Bloch Theory of electrical resistivity - Derivation

1. Mar 12, 2012

kanonear

In "Electrons and Phonons" by Ziman which you can find here, I have a problem with equation (9.5.14) on page 360 and (9.5.17) on page 361. I don't understand how from the first equation where you have double surface integral you obtain the second equation with only one integral over q.

I don't think it's a mathematical transformation, but something with physical assumptions.

Can anybody help me with that?

2. Mar 13, 2012

kanonear

Ok. I figured it out. I'll write my solution here so that it will be easy to find :).

$ρ_{L}$= $\frac{9 π \hbar}{2e^{2}mNk_{b}T}\cdot \frac{1}{R^{2}σ^{2}}\int\int \frac{(K \cdot u)^{2}(K \cdot e)^{2}ζ(K)}{(1-e^{-h\nu /k_{b}T})(e^{h\nu /k_{b}T}-1)}\frac{dσ}{\upsilon}\frac{dσ\;'}{\upsilon\;'} =$

As it is stated in the book:

$(K \cdot u)^{2}=\frac{1}{3} K^{2}$
$(K \cdot e)^{2}= K^{2}$

Of course K = k' - k , and for Normal Process we can write that K=q.

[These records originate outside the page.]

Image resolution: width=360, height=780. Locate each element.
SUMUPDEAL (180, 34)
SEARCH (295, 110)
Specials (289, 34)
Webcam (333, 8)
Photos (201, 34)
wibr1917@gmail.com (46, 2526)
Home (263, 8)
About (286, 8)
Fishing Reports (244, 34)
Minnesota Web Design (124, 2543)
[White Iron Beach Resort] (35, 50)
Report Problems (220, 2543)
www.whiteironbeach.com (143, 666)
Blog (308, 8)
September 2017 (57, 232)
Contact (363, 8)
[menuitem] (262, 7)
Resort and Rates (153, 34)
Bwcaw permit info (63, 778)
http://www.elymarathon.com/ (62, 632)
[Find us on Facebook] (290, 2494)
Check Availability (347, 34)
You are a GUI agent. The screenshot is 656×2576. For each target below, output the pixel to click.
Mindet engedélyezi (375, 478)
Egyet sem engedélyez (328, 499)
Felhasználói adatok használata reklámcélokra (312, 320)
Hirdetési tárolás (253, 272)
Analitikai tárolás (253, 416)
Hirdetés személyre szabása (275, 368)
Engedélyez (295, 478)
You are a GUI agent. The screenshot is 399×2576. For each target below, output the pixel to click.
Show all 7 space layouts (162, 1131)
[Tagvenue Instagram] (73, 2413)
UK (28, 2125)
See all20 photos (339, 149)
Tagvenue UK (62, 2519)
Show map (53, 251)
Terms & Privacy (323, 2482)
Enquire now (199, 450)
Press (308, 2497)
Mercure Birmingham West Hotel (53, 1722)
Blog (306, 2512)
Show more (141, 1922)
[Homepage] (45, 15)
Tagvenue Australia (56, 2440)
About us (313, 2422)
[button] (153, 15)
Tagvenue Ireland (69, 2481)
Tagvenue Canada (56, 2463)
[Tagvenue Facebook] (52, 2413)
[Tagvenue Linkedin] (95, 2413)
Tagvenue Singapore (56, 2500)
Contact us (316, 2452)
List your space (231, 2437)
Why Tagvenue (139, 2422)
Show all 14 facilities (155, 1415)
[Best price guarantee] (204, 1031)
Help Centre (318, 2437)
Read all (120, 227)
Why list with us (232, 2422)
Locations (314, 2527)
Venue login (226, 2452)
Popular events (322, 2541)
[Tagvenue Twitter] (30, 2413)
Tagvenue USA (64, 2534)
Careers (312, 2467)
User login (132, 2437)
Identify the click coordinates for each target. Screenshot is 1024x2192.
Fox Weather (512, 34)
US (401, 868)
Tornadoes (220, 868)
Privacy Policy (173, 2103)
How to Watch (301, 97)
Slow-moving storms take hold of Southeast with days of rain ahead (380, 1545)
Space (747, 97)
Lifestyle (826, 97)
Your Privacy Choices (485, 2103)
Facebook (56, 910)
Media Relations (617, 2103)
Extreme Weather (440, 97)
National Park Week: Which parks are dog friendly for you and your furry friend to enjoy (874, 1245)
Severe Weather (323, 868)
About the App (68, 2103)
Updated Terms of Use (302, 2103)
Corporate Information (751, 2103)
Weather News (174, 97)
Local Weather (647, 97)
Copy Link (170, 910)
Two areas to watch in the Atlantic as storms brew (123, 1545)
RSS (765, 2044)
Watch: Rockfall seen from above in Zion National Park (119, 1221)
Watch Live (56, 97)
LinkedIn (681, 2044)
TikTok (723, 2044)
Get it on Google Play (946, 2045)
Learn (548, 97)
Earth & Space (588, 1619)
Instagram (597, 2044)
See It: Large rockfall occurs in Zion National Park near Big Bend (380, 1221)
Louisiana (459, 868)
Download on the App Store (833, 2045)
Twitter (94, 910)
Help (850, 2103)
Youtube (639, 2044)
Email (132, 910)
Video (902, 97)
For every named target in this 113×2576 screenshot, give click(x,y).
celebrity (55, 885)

$K^{2}= 2R^{2}(1-\cos ( \theta))$
$K\;dK= R^{2}\sin ( \theta) d\theta$

In the spherical coordinates (in k space) the surface element can be writen as:

$d\sigma = R^{2} \sin (\theta)d\theta d\varphi$

where R correspond to the Fermi Sphere radius.
Now we rewrite the equation for resistance using equations above:

$ρ_{L}$= $\frac{9 π \hbar}{2e^{2}mNk_{b}T}\cdot \frac{1}{R^{2}σ^{2}}\int\int\int \frac{\frac{1}{3}K^{2}K^{2}ζ(K)}{(1-e^{-h\nu /k_{b}T})(e^{h\nu /k_{b}T}-1)}\frac{R^{2} \sin (\theta)d\theta d\varphi}{\upsilon}\frac{dσ\;'}{\upsilon\;'} = \frac{9 π \hbar}{2e^{2}mNk_{b}T}\cdot \frac{1}{R^{2}σ^{2}}\int \int \int \frac{\frac{1}{3}K^{4}ζ(K)}{(1-e^{-h\nu /k_{b}T})(e^{h\nu /k_{b}T}-1)}\frac{K\;dK d\varphi}{\upsilon}\frac{dσ\;'}{\upsilon\;'}$

Now let us take $\upsilon = \upsilon \; ' = \upsilon _{F}$ and K=q :

$ρ_{L} = \frac{9 π \hbar}{2e^{2}mNk_{b}T}\cdot \frac{1}{R^{2}σ^{2}}\int \frac{\frac{1}{3}q^{5}ζ(K)\;dq }{(1-e^{-h\nu /k_{b}T})(e^{h\nu /k_{b}T}-1)}\frac{1}{\upsilon_{F}^{2}}\int d\varphi \int dσ\;'$

Integral over $d\varphi$ give us $2\pi$, and the last integral is just $\sigma$.

$ρ_{L} = \frac{9 π \hbar}{2e^{2}mNk_{b}T}\cdot \frac{1}{R^{2}σ^{2}}\cdot \frac{1}{3} \frac{1}{\upsilon_{F}^{2}}2\pi \sigma \int \frac{q^{5}ζ(q)\;dq }{(1-e^{-h\nu /k_{b}T})(e^{h\nu /k_{b}T}-1)}$

Now we can substitute $\sigma = 4\pi R^{2}$:

$ρ_{L} = \frac{3 π \hbar}{4e^{2}mNk_{b}T R^{4}\upsilon_{F}^{2}} \int \frac{q^{5}ζ(q)\;dq }{(1-e^{-h\nu /k_{b}T})(e^{h\nu /k_{b}T}-1)}$

and that is what we were looking for :).